Şunu belirtmek isteriz ki haksız ve hukuksuz yere ücretsiz izne çıkarılan 148 arkadaşımız pazartesi günü işlerine başlatılmadıkları takdirde ve ESHOT’ta 236 otobüsün devir işlemleri durdurulmadığı takdirde örgütümüzün almış olduğu karar doğrultusunda 3 Şubat Pazartesi günü sabah saat 08:30’da İzmir Büyükşehir Belediyesi Fuar 1 Nolu Hol’ un önünde direnişimize başlayacağımızı belirtmek isteriz. Haklarımızı savunuyoruz, baskılara boyun eğmiyoruz."

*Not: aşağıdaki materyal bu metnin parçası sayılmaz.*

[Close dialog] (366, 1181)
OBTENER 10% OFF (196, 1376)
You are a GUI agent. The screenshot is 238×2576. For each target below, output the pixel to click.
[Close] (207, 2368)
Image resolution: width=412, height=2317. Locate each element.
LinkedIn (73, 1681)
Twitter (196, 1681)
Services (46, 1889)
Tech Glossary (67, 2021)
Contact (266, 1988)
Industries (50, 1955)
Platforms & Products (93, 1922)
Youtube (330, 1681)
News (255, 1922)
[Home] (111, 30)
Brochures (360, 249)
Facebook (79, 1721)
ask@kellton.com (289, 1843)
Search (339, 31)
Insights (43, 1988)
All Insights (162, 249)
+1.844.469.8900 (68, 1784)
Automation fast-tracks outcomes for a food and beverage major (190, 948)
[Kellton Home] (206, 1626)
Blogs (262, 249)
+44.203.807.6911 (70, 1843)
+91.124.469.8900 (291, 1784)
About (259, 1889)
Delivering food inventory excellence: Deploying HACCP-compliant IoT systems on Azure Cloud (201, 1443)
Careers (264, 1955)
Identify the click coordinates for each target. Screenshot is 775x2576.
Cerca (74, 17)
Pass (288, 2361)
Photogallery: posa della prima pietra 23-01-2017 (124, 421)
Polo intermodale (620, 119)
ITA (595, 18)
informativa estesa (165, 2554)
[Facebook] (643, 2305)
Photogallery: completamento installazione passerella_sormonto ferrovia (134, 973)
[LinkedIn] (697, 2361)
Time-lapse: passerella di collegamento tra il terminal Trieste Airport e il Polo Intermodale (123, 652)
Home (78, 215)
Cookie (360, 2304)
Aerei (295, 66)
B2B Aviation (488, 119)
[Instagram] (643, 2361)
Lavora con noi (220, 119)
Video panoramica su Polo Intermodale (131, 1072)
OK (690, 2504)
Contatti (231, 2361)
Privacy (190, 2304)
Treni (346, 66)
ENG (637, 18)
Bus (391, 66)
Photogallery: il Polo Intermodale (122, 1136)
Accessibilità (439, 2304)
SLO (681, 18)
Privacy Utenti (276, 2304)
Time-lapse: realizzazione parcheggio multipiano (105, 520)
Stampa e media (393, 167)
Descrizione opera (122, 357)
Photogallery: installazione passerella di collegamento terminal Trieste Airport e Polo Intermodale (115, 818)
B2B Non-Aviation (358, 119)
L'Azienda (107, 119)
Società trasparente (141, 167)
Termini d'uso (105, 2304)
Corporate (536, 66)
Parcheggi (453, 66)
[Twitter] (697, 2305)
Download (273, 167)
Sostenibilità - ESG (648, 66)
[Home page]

"Ekmeği bölüşmeye hazırız"
Açıklamanın ardından söz alan DİSK Ege Bölge Temsilcisi Memiş Sarı ise şunları söyledi:
"Biz bugün bu açıklamayı bu konu için yapmamalıydık. Biz bugün Çağlayan'da adliyede olmalıydık. Biz bugün İzmir Halk TV'nin önünde olmalıydık. Yani demokrasi, özgürlük ve dayanışma mücadelesini bu karanlık ceberut iktidara karşı yan yana olduğumuzu bildirmek için orada 'özgür basın susturulamaz' diye slogan atmalıydık. Yan yana durmalıydık. Ama geldiğimiz noktada bugün işçilerin, emekçilerin ekmeğiyle uğraşıyorlar. biz Avrupa sosyal şart yani İLO Sözleşmesi’ni imzalayan ülkelerden biriyiz. Bunu en çok savunan da sosyal demokratlardır, devrimcilerdir, sosyalistlerdir. Çalışma hakkına saygı duyulma hakkı. Avrupa Sosyal Şart'ın altı bölü dört maddesinde grev hakkı dahil toplu eylem hakkı düzenlenmiştir. Avrupa Sosyal Haklar Komitesi maddenin yorumunda grev hakkını sadece toplu sözleşme prosedürü sırasında ve bu prosedürle bağlantılı olarak kullanılmayacağını kabul etmektedir. Yani komiteye göre sadece toplu sözleşme değil, işçilerin sözleşmesinin ya da işçilerin hak bireyi ya da toplu eylem yapma hakkı vardır demiş ve Yargıtay 24. Daire bunu onaylamıştır. Ey sosyal demokrat avukatlar, ey sosyal demokratlar bu maddeyi de bilmeden bu işçiler eylem yapıyor, toplu eylem yapıyor diye işten atıyorsanız suç işliyorsunuz. Bunu da böyle bilin. Ayrıca bu belediyede işçi fazlalığı var deyip 148 artı 10 arkadaşımızı işinden, ekmeğinden ediyorsanız bizim bir teklifimiz var. Biz 22 bin çalışanız. Biz aylık yüz liramızı kesip bu işçilere para ödemeyecek kadar küçüldüyseniz zarar ediyorsanız biz kendi aylıklarımızdan 100'er lira kesip bu işçi arkadaşlarımızın çalışmasına ekmeği bölüşmeye hazırız. Bir de çok işçi var diyorlardı. Çok işçi var. Soruyorum arkadaşlar. Nisan ayından bugüne kadar İZTARIM, İZDOĞA'dan iş başı yapanları toplam 400 kişi olarak kabul ediyorum. Sadece İZENERJİ'ye bin 360 kişi 1 Nisan'dan sonra başlamış. 400 kişiyi kenara çıkıyorum. Neden bin tane insan aldınız? Madem fazlalık vardı. Bu işçi fazlalığı var da neden alıyorsunuz? İşçi sınıfını bölmek için yapıyorsanız bunu başaramayacaksınız. Biz pazartesi günü direnme hakkımızı kullanmak için fuarda toplanacağız.”